La psychogéographie est un concept théorisé par Guy Debord en 1955 et développé par le mouvement situationniste en tant que réflexion sur la question urbaine, en réaction à l’urbanisme fonctionnaliste, perçu comme un espace ennuyeux et au service des temples de la consommation, inappropriable par l’imaginaire |4|. Élevée au rang de science par ses créateurs, la psychogéographie s’intéresserait donc à la perception de l’espace urbain, et plus particulièrement à l’expérience affective de l’espace par l’individu, appréhendée à travers la dérive urbaine et reporté ensuite sur des cartes.

Dans un ouvrage phare, London Orbital |5|, Iain Sinclair se promène en compagnie de quelques amis le long des 188 kilomètres de l’autoroute plus ou moins circulaire qui entoure Londres, surnommée « London Orbital ». Le livre propose le singulier compte-rendu de cette expérience oscillant subtilement entre le très banal et l’absolument hors du commun, particulièrement fidèle ainsi à l’essence même de la psychogéographie, à laquelle il offre à la fois un retentissement important et un renouveau, en ce sens qu’il intègre dans son récit une véritable histoire sociale, économique et politique du conservatisme britannique qui se développe de manière triomphante dans la réalisation même de l’infrastructure mais aussi dans les fonctions et projets urbanistiques et architecturaux qu’elle relie et fait naître.
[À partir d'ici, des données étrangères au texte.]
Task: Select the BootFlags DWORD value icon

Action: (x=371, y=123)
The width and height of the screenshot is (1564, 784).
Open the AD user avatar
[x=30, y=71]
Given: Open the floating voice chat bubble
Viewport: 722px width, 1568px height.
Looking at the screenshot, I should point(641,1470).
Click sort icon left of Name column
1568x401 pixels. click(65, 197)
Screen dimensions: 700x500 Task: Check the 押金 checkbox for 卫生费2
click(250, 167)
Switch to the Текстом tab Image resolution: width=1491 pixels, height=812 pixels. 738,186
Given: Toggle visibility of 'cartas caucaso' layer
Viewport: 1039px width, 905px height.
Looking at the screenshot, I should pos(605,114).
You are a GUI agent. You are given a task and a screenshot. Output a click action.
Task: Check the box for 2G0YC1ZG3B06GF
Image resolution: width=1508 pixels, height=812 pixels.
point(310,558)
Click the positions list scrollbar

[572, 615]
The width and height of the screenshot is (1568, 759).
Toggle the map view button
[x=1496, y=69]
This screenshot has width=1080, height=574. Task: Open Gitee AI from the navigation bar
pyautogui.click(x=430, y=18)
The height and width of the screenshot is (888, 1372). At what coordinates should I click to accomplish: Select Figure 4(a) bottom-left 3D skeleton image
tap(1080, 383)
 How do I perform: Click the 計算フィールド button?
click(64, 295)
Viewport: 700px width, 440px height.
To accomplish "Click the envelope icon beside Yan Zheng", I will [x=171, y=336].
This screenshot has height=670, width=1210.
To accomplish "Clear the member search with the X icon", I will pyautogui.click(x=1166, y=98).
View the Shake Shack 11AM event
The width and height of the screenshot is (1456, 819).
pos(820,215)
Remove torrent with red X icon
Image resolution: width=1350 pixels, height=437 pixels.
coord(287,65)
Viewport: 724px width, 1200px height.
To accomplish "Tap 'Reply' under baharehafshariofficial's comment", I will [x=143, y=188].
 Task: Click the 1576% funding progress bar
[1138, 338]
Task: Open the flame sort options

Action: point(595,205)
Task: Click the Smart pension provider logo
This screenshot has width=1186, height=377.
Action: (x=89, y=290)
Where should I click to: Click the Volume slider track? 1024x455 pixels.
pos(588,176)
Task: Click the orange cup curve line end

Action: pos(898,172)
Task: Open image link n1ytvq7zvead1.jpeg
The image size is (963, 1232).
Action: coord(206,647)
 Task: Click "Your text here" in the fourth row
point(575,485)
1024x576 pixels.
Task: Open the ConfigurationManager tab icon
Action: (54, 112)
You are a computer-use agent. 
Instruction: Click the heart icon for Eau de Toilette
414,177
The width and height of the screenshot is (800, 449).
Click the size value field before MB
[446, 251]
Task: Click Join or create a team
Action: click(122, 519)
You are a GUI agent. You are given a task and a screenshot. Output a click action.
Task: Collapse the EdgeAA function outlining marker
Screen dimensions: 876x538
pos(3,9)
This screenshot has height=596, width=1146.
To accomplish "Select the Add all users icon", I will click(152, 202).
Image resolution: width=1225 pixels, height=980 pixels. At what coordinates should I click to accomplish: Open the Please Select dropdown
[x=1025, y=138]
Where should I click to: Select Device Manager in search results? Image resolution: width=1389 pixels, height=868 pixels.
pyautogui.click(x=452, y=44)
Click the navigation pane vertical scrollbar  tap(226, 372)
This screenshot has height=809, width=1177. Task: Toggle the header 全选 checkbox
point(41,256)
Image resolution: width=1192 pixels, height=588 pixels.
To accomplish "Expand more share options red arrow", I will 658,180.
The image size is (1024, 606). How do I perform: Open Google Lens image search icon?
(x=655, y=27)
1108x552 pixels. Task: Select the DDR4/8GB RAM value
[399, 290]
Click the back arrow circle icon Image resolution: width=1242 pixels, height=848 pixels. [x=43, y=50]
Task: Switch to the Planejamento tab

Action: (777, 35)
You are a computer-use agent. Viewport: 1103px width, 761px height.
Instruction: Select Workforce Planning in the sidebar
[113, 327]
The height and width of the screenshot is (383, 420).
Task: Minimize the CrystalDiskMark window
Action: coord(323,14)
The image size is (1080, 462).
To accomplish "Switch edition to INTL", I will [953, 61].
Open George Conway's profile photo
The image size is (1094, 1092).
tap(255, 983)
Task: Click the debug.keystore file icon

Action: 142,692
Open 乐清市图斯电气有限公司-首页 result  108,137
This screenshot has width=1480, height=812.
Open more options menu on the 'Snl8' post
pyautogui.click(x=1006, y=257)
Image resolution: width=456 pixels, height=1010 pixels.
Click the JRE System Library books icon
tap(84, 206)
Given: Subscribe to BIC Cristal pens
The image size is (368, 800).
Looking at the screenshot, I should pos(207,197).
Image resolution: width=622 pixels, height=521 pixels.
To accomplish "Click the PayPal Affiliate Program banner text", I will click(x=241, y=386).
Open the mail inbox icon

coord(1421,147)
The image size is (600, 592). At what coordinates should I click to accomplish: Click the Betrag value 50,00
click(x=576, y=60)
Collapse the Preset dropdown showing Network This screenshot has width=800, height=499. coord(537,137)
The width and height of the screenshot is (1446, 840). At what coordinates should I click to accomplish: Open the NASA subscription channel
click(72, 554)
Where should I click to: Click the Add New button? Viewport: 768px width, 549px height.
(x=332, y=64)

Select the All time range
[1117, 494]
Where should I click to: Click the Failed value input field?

Iain Sinclair « traque ainsi au fil des jours ce que deviennent les asiles psychiatriques, les usines, les manoirs, les friches industrielles, les parcs, les rivières et ruisseaux, et la manière dont émergent lieux de loisirs orchestrés, opérations immobilières juteuses, terrains militaires reconvertis en complexes hi-tech toujours sous bonne garde, et, partout et peut-être surtout, centres commerciaux géants assortis de leurs parkings » |6| .

Une transcription textuelle de la ville vue et touchée qui invite à se perdre, mais aussi peut-être, d’aller marcher à son tour quelque part, seul ou à plusieurs, pour tenter d’appréhender les transformations urbaines, d’en sentir les traces du passé qui persistent malgré tout, les ambiances mortes et vivantes.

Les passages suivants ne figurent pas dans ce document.